_Work to complete_
Transcribe exactly, and without pictures, only the lines from the one bearing "You are a computer-use" through the final line of the data below.

[Stored items]
##############################

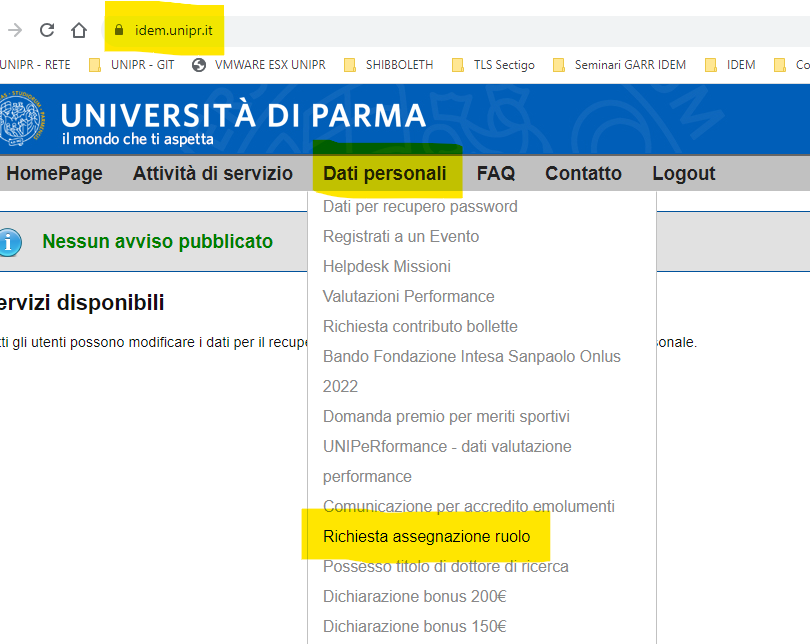The height and width of the screenshot is (644, 810).
Task: Select Dichiarazione bonus 200€ entry
Action: (x=414, y=597)
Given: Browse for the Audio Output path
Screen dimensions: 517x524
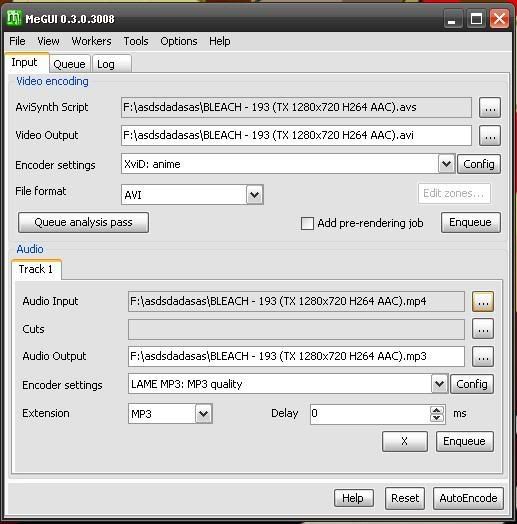Looking at the screenshot, I should click(483, 357).

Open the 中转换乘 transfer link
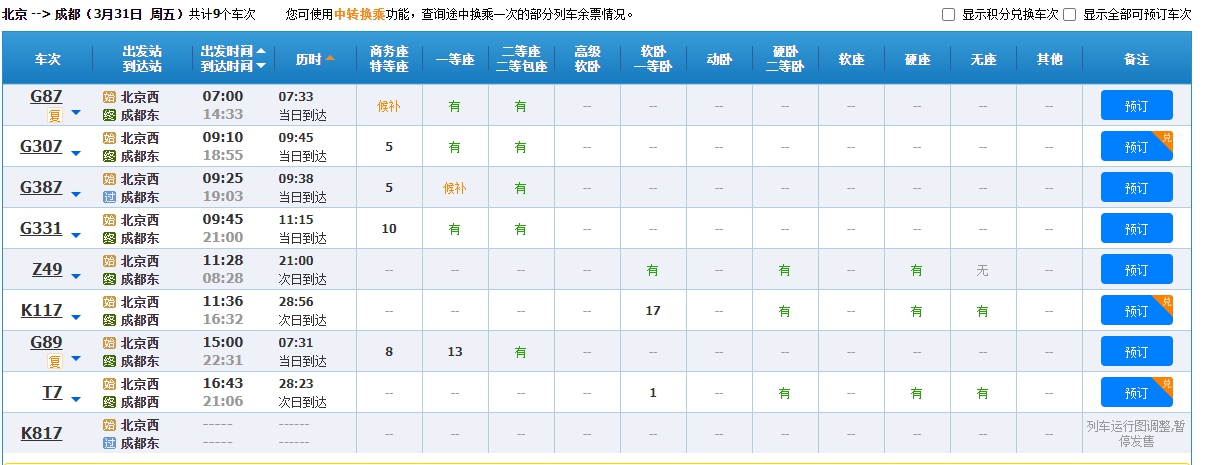(x=363, y=15)
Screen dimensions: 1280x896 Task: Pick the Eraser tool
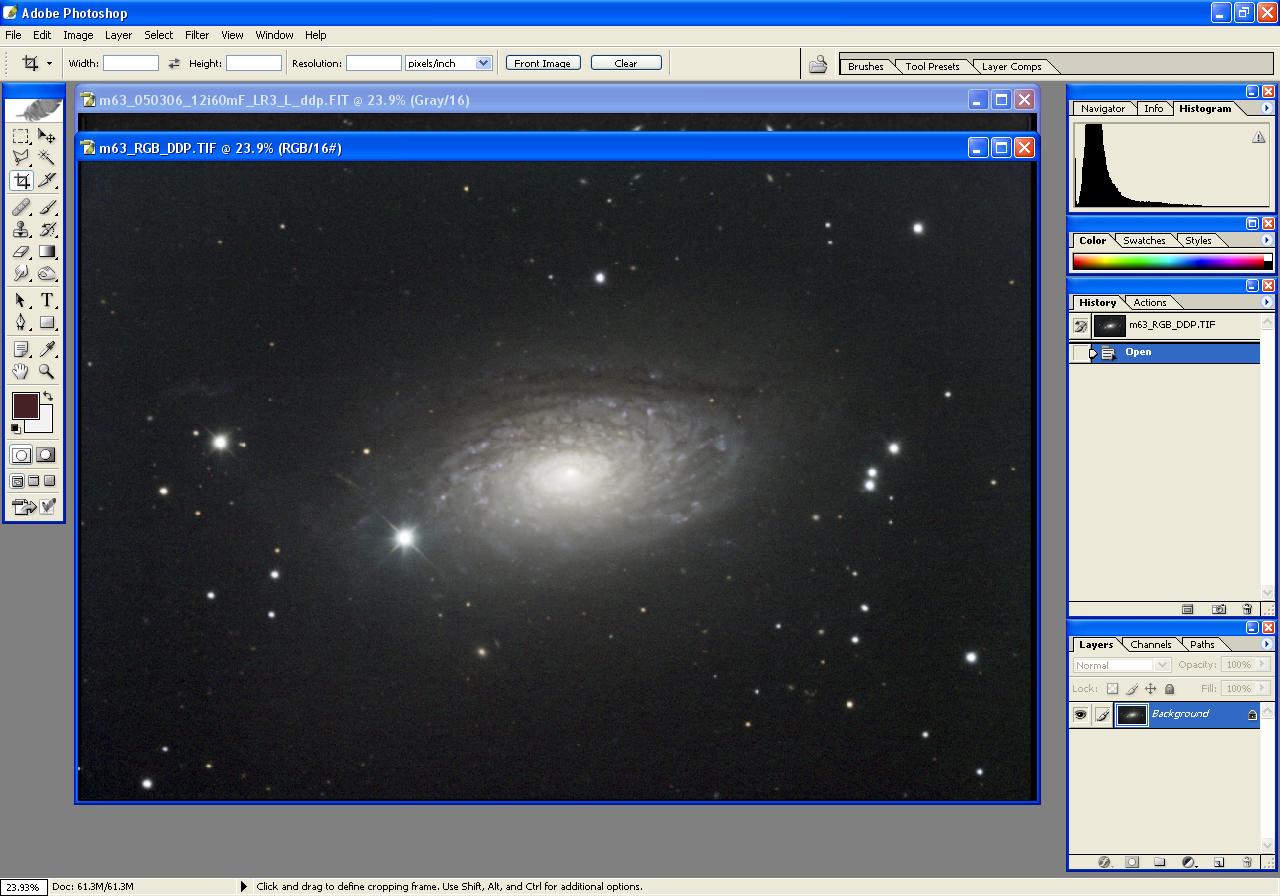[21, 252]
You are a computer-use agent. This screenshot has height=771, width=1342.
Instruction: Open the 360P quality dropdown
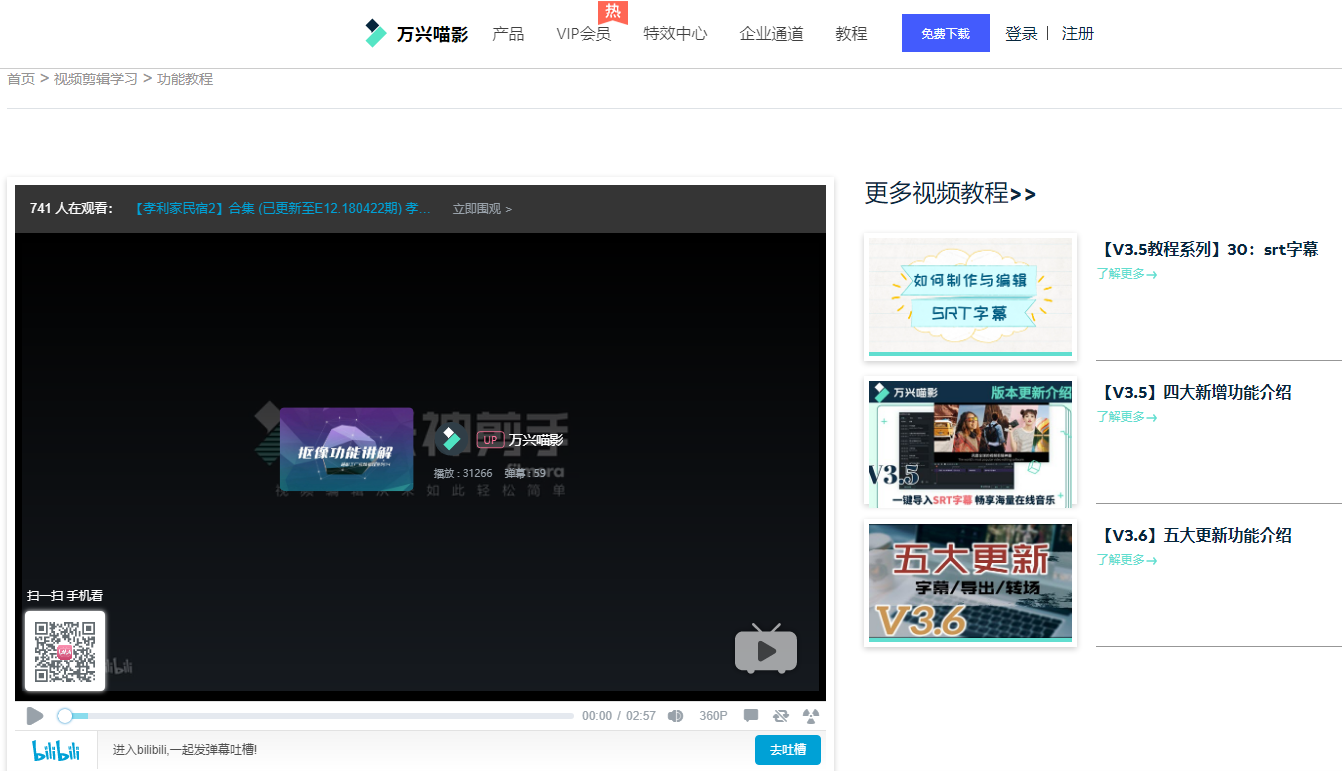coord(712,715)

##############################

_Answer below_
You are a computer-use agent. This screenshot has height=771, width=1342.
Instruction: Open the 360P quality dropdown
coord(712,715)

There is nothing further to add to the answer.